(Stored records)
......

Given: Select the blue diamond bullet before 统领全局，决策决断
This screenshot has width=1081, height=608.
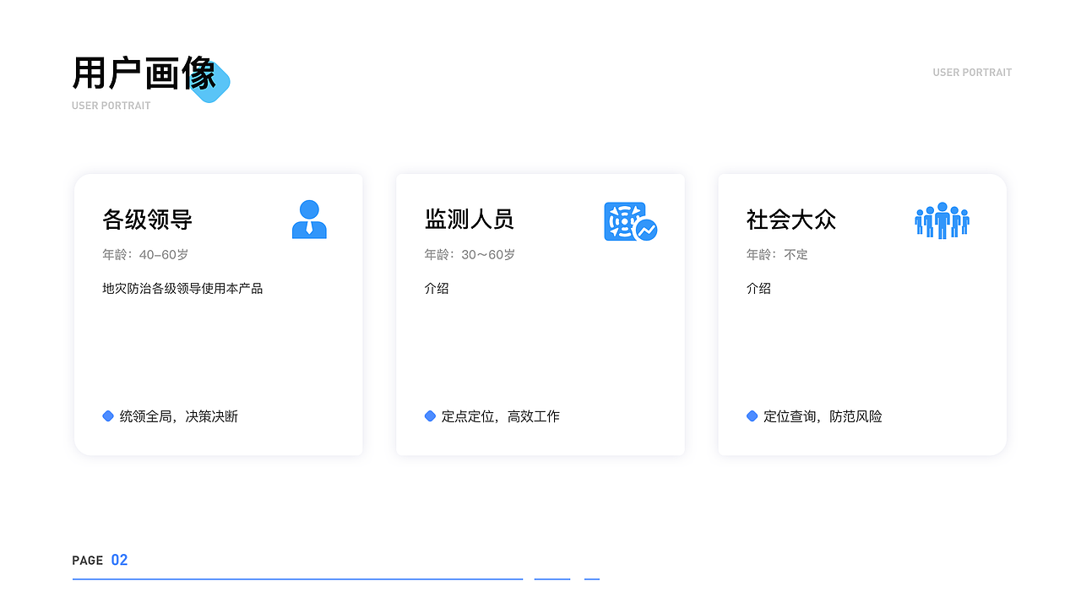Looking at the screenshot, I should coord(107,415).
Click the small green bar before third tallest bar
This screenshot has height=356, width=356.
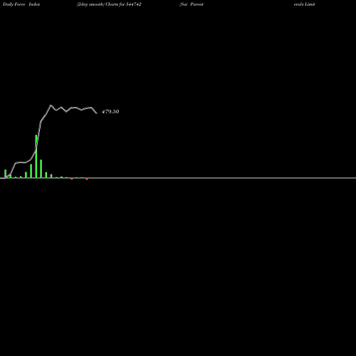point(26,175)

......

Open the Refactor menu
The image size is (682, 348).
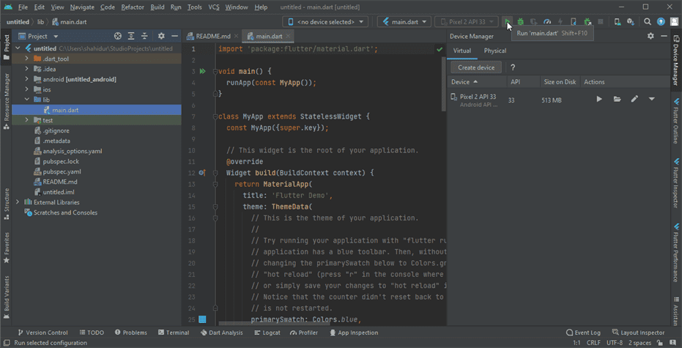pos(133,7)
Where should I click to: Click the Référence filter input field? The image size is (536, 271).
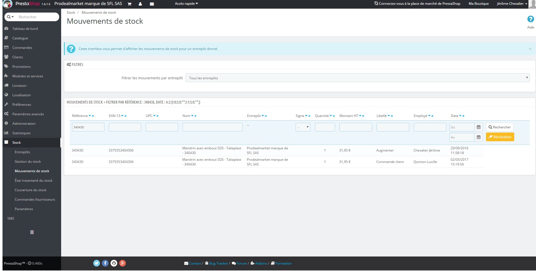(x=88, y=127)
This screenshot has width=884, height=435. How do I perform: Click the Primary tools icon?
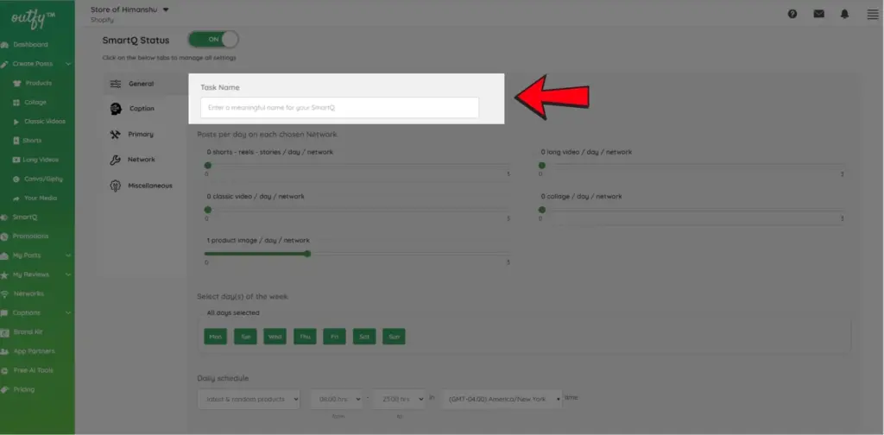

......

__Aim of the exercise__. Which lines above include "before"? Show each of them by copying it.

__Task result__.
Given: Select the blue diamond bullet before 统领全局，决策决断
Click the small green bar before third tallest bar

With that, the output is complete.